Ele tomara o vinho e ficara olhando fixamente para o copo, dominado por um súbito sentimentalismo. Tyrer lembrava como tornara a encher os copos, censurando-se por violar o sentimento de amizade descontraída, uma amizade valiosa para ele, jurando que no futuro seria mais cauteloso, e especulando sobre o motivo da repentina fúria.

— Lágrimas? — murmurara.

— A vida delas não é boa, mas ainda assim nem sempre é ruim. Para algumas, pode ser maravilhosa. As mais belas e eficientes se tornam famosas, são procuradas até pelos mais importantes daimios... como chamam os reis da terra, podem casar com homens em altas posições, casar com ricos mercadores ou com samurais.

André fizera uma pausa, antes de acrescentar, com uma certa amargura:

— Mas para as nossas damas do mundo do salgueiro, as que servem aos gai-jin, não há futuro, a não ser abrir outra casa aqui, tomar saquê e empregar outras moças. Mon Dieu, trate-as muito bem, porque depois que elas vêm para cá, ficam poluídas, aos olhos de todos os outros japoneses.

— Eu não sabia. Isso é horrível.

— Também acho. Ninguém compra...

Gargalhadas embriagadas dos homens ao redor abafaram sua voz por um momento. O clube estava cheio, ruidoso, impregnado de fumaça.

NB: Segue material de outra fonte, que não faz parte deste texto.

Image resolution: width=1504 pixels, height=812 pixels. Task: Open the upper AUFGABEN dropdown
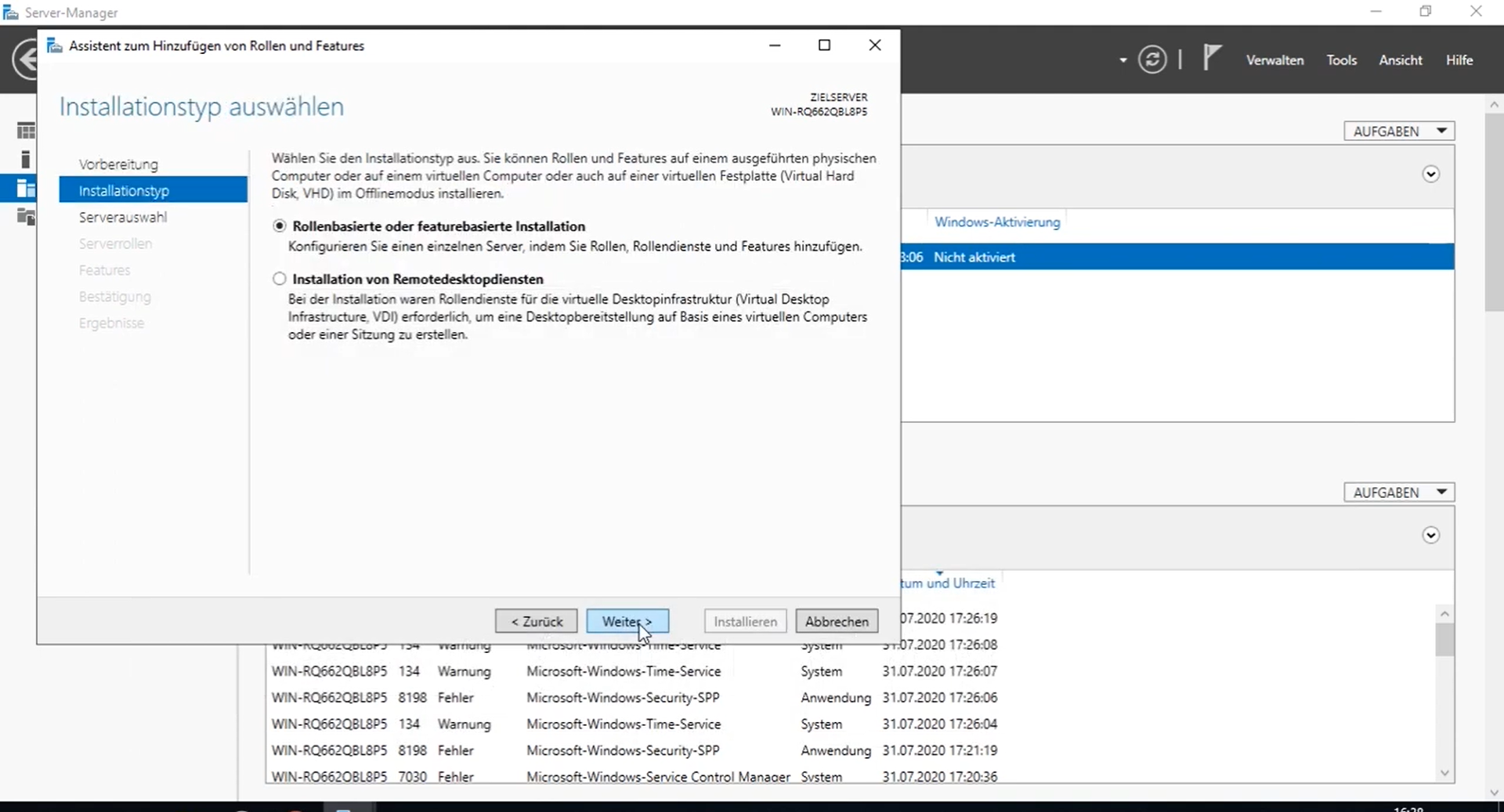click(1398, 131)
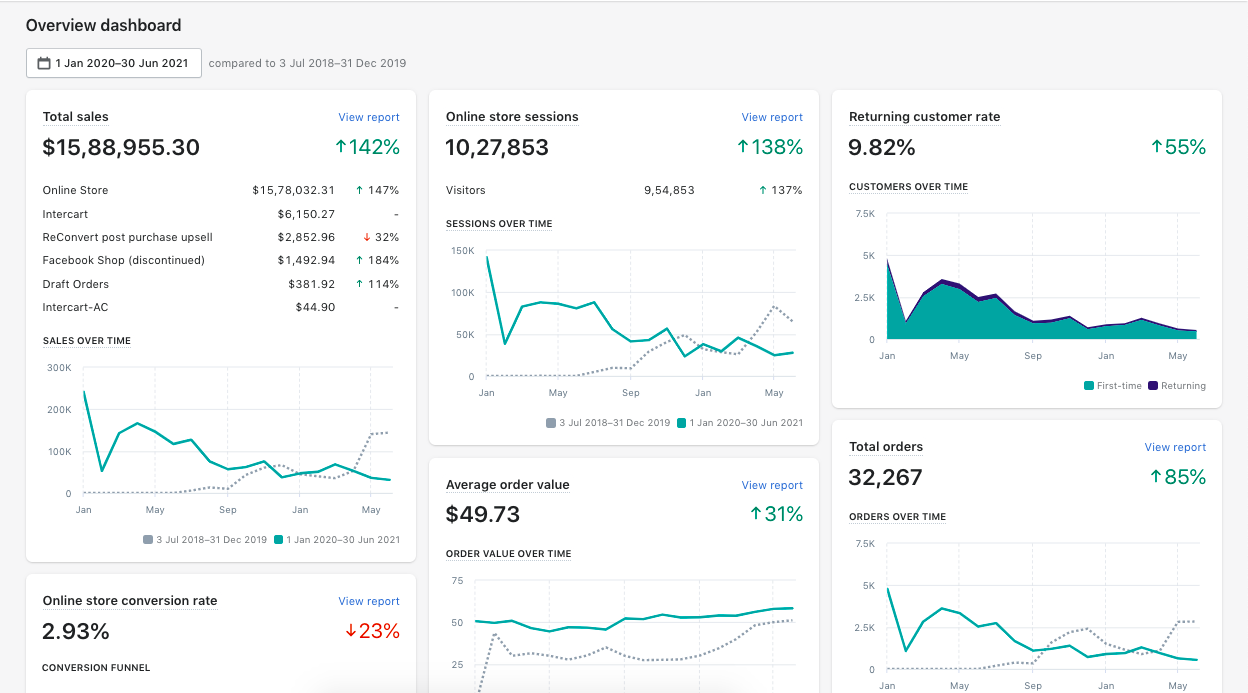
Task: Open the date range picker button
Action: point(114,63)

— Posso lhe dizer que esses cretinos não se importam, nem se preocupam, nenhum deles. A exceção era Canterbury. Ele se importava. — André levantara os olhos da borra em seu copo. — Você é jovem, ainda não foi conspurcado, parece disposto a aprender, e foi por isso que pensei... há muito o que aprender.

E, subitamente, ele fora embora.

Na noite seguinte, ao passarem pelos portões de Yoshiwara, André tirara do bolso sua pequena pistola.